Paper Measures LLM Confidence in Code Completion

Per the arXiv paper (arXiv:2508.16131) by Zoe Kotti, Konstantina Dritsa, Diomidis Spinellis, and Panos Louridas, the authors measure model confidence for code completion by computing code perplexity across programming languages, models, and corpora. The evaluation uses a sample of 2254 files drawn from 881 GitHub projects, as reported in the paper. The paper documents that strongly-typed languages exhibit lower perplexity, scripting languages show higher perplexity, and Shell appears universally high in perplexity while Java appears low, per the authors. The paper also reports that inclusion of code comments often increases perplexity but does not materially change the language-level ranking.

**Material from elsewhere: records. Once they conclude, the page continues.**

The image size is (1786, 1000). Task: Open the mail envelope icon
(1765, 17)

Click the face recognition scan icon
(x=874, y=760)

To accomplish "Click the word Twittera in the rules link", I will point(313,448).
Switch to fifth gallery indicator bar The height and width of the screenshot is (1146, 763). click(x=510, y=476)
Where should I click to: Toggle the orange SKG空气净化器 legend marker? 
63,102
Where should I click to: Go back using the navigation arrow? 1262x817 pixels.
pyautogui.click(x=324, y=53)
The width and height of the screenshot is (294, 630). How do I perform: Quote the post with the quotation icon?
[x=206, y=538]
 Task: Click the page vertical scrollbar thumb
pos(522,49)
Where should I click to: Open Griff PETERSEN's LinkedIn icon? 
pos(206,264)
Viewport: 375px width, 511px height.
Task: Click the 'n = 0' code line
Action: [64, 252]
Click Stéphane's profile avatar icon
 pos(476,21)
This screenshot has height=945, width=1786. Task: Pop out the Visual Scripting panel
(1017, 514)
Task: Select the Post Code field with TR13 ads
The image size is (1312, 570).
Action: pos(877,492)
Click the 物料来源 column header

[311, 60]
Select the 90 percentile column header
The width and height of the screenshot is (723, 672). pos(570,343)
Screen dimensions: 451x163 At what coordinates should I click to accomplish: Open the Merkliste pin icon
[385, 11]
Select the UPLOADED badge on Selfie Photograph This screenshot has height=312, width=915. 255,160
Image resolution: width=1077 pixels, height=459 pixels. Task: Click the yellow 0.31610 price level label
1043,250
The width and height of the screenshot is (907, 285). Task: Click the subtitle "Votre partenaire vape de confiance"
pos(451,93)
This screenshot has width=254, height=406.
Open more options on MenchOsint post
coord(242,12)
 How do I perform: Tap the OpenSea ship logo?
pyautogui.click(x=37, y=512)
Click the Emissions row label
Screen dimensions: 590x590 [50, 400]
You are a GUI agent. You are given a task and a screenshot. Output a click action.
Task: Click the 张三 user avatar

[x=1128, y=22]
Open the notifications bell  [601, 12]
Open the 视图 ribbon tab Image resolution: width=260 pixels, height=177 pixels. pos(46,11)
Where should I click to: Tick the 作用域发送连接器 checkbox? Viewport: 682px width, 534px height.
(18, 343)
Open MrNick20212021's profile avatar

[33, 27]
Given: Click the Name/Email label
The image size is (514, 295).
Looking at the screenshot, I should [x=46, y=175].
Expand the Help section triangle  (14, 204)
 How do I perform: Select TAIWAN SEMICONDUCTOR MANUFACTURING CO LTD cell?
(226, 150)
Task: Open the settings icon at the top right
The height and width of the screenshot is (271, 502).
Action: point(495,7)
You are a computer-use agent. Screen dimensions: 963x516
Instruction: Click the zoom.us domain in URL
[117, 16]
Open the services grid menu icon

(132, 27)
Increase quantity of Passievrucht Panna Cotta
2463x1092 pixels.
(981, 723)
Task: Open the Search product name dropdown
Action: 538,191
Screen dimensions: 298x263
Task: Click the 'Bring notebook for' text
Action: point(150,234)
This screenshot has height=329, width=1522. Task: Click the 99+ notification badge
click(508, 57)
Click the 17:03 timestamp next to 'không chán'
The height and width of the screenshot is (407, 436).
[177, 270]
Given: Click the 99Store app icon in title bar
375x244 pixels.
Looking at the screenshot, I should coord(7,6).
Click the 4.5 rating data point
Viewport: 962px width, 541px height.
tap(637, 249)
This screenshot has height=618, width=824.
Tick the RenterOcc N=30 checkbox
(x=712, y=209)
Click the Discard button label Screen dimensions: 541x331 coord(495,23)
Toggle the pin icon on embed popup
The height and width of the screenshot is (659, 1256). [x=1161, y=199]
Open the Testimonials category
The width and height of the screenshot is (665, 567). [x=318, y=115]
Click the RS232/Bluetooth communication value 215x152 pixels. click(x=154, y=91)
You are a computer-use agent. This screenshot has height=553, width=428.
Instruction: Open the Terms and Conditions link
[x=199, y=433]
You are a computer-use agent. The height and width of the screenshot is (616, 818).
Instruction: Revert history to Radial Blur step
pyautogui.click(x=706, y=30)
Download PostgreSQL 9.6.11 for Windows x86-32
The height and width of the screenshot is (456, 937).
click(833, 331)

Editorial analysis - technical context: The study uses intrinsic uncertainty metrics such as perplexity, entropy, and mutual information as proxies for model confidence and potential hallucination risk. These intrinsic metrics are presented in the paper as simpler, model-agnostic alternatives to downstream task metrics, which the authors describe as sometimes unreliable or difficult to compute across domains. The paper compares results across multiple LLMs fine-tuned on code and across evaluation corpora; under a fixed model, the authors report moderate stability in relative language-level perplexity rankings.

The findings connect language characteristics to model uncertainty. Lower intrinsic uncertainty in strongly-typed languages, as reported, aligns with the intuition that stronger syntactic and type constraints reduce token-level entropy. Higher uncertainty for scripting and shell code, as documented in the paper, signals areas where completions may be less reliable and where downstream validation is more important. For researchers, the paper provides empirical evidence that intrinsic metrics can complement functional benchmarks when comparing code LLMs.

For practitioners: Follow subsequent work that correlates the paper's intrinsic metrics with concrete downstream correctness measures such as test-passing rates, static analysis violations, or vulnerability introduction. Observers should also compare the paper's language rankings on project-specific corpora, since the authors note some corpus-dependent variation in absolute perplexity values. Finally, tooling vendors and evaluator teams will likely weigh these intrinsic signals when designing benchmarks for code-completion quality assessment.